§ INFORMATION PROVIDED:
▬▬▬

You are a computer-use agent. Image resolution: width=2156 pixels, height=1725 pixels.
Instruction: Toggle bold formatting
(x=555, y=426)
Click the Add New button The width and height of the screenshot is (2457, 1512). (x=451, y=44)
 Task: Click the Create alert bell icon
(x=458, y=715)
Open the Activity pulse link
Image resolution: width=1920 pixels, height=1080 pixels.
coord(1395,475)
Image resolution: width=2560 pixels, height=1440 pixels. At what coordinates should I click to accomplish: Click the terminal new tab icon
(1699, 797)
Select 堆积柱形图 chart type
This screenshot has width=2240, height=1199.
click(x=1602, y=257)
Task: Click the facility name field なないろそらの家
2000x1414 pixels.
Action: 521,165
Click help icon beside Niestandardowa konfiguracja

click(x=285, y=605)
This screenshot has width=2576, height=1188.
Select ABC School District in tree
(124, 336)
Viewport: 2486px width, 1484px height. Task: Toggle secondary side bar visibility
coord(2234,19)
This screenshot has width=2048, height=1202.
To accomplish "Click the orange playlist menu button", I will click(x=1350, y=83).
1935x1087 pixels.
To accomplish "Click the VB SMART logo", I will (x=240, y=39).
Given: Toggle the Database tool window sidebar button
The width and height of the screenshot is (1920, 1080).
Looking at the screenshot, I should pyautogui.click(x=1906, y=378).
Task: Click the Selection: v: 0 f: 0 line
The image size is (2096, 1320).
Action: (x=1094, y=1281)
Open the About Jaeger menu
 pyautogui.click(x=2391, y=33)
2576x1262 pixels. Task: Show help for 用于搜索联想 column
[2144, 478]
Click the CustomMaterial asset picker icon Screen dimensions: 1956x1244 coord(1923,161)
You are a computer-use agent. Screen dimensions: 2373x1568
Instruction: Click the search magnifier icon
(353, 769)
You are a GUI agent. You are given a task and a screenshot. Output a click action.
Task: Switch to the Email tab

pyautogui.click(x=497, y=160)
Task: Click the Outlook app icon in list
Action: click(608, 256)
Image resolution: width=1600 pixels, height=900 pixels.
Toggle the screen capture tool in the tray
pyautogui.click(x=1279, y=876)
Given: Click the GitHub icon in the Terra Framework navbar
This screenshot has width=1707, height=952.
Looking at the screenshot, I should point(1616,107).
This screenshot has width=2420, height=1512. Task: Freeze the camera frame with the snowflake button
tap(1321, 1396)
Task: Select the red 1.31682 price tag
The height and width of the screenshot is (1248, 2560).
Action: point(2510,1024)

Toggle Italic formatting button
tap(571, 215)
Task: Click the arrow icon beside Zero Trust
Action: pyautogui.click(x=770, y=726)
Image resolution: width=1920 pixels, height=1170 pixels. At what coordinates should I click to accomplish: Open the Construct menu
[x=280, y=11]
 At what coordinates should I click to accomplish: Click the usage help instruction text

▬▬▬

§ TASK BRIEF: For this exercise, repeat exactly the lines of the data above from the one with "This screenshot has width=1707, height=952." down to the one with "Task: Select the red 1.31682 price tag", both end lines included.

§ ANSWER BOX:
This screenshot has width=1707, height=952.
Looking at the screenshot, I should point(1616,107).
This screenshot has width=2420, height=1512. Task: Freeze the camera frame with the snowflake button
tap(1321, 1396)
Task: Select the red 1.31682 price tag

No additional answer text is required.